THE INPUT

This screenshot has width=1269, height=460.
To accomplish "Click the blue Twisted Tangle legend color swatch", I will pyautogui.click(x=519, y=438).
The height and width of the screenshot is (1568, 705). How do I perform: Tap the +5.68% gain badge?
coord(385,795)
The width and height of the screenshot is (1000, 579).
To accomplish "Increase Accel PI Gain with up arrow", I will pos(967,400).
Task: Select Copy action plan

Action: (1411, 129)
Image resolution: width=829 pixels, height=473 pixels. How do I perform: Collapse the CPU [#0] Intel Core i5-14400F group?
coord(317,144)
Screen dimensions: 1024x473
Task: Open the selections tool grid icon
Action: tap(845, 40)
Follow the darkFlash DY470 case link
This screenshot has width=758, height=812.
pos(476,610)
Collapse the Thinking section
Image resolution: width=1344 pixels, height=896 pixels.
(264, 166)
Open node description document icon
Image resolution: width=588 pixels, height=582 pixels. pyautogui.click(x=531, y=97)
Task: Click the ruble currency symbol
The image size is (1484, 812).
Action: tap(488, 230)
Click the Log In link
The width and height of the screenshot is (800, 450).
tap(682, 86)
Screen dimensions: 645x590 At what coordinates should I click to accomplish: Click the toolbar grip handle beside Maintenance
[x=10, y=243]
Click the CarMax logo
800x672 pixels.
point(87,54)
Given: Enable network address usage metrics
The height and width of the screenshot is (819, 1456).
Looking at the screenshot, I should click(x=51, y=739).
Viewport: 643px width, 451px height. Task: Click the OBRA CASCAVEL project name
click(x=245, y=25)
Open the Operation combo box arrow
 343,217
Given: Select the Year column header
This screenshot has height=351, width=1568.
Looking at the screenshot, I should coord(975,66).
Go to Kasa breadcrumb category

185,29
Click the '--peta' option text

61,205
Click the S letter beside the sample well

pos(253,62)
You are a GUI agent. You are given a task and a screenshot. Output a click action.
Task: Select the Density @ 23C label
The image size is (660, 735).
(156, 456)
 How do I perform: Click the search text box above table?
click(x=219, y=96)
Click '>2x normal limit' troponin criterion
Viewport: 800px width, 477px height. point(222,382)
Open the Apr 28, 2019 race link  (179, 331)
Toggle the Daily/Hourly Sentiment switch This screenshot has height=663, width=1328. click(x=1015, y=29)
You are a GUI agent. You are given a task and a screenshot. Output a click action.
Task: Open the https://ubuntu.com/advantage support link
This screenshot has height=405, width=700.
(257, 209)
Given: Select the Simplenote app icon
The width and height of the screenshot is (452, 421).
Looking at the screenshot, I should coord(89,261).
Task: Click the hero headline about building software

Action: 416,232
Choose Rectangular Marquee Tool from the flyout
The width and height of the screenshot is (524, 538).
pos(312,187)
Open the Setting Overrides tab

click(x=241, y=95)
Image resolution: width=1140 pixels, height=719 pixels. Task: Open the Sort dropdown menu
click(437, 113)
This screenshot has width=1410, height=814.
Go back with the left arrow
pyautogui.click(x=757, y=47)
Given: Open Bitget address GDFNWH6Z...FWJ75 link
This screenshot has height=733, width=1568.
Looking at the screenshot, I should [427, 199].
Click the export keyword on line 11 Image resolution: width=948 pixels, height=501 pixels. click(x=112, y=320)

WHAT IS REQUIRED
Reproduce every one of the entries above line for line, with no changes.

EXERCISE RESPONSE
This screenshot has width=1269, height=460.
To accomplish "Click the blue Twisted Tangle legend color swatch", I will pyautogui.click(x=519, y=438).
The height and width of the screenshot is (1568, 705). How do I perform: Tap the +5.68% gain badge?
coord(385,795)
The width and height of the screenshot is (1000, 579).
To accomplish "Increase Accel PI Gain with up arrow", I will pos(967,400).
Task: Select Copy action plan

Action: (1411, 129)
Image resolution: width=829 pixels, height=473 pixels. How do I perform: Collapse the CPU [#0] Intel Core i5-14400F group?
coord(317,144)
Screen dimensions: 1024x473
Task: Open the selections tool grid icon
Action: tap(845, 40)
Follow the darkFlash DY470 case link
This screenshot has width=758, height=812.
pos(476,610)
Collapse the Thinking section
Image resolution: width=1344 pixels, height=896 pixels.
(264, 166)
Open node description document icon
Image resolution: width=588 pixels, height=582 pixels. pyautogui.click(x=531, y=97)
Task: Click the ruble currency symbol
The image size is (1484, 812).
Action: tap(488, 230)
Click the Log In link
The width and height of the screenshot is (800, 450).
tap(682, 86)
Screen dimensions: 645x590 At what coordinates should I click to accomplish: Click the toolbar grip handle beside Maintenance
[x=10, y=243]
Click the CarMax logo
800x672 pixels.
point(87,54)
Given: Enable network address usage metrics
The height and width of the screenshot is (819, 1456).
Looking at the screenshot, I should click(x=51, y=739).
Viewport: 643px width, 451px height. Task: Click the OBRA CASCAVEL project name
click(x=245, y=25)
Open the Operation combo box arrow
 343,217
Given: Select the Year column header
This screenshot has height=351, width=1568.
Looking at the screenshot, I should coord(975,66).
Go to Kasa breadcrumb category

185,29
Click the '--peta' option text

61,205
Click the S letter beside the sample well

pos(253,62)
You are a GUI agent. You are given a task and a screenshot. Output a click action.
Task: Select the Density @ 23C label
The image size is (660, 735).
(156, 456)
 How do I perform: Click the search text box above table?
click(x=219, y=96)
Click '>2x normal limit' troponin criterion
Viewport: 800px width, 477px height. point(222,382)
Open the Apr 28, 2019 race link  (179, 331)
Toggle the Daily/Hourly Sentiment switch This screenshot has height=663, width=1328. click(x=1015, y=29)
You are a GUI agent. You are given a task and a screenshot. Output a click action.
Task: Open the https://ubuntu.com/advantage support link
This screenshot has height=405, width=700.
(257, 209)
Given: Select the Simplenote app icon
The width and height of the screenshot is (452, 421).
Looking at the screenshot, I should coord(89,261).
Task: Click the hero headline about building software

Action: 416,232
Choose Rectangular Marquee Tool from the flyout
The width and height of the screenshot is (524, 538).
pos(312,187)
Open the Setting Overrides tab

click(x=241, y=95)
Image resolution: width=1140 pixels, height=719 pixels. Task: Open the Sort dropdown menu
click(437, 113)
This screenshot has width=1410, height=814.
Go back with the left arrow
pyautogui.click(x=757, y=47)
Given: Open Bitget address GDFNWH6Z...FWJ75 link
This screenshot has height=733, width=1568.
Looking at the screenshot, I should [427, 199].
Click the export keyword on line 11 Image resolution: width=948 pixels, height=501 pixels. click(x=112, y=320)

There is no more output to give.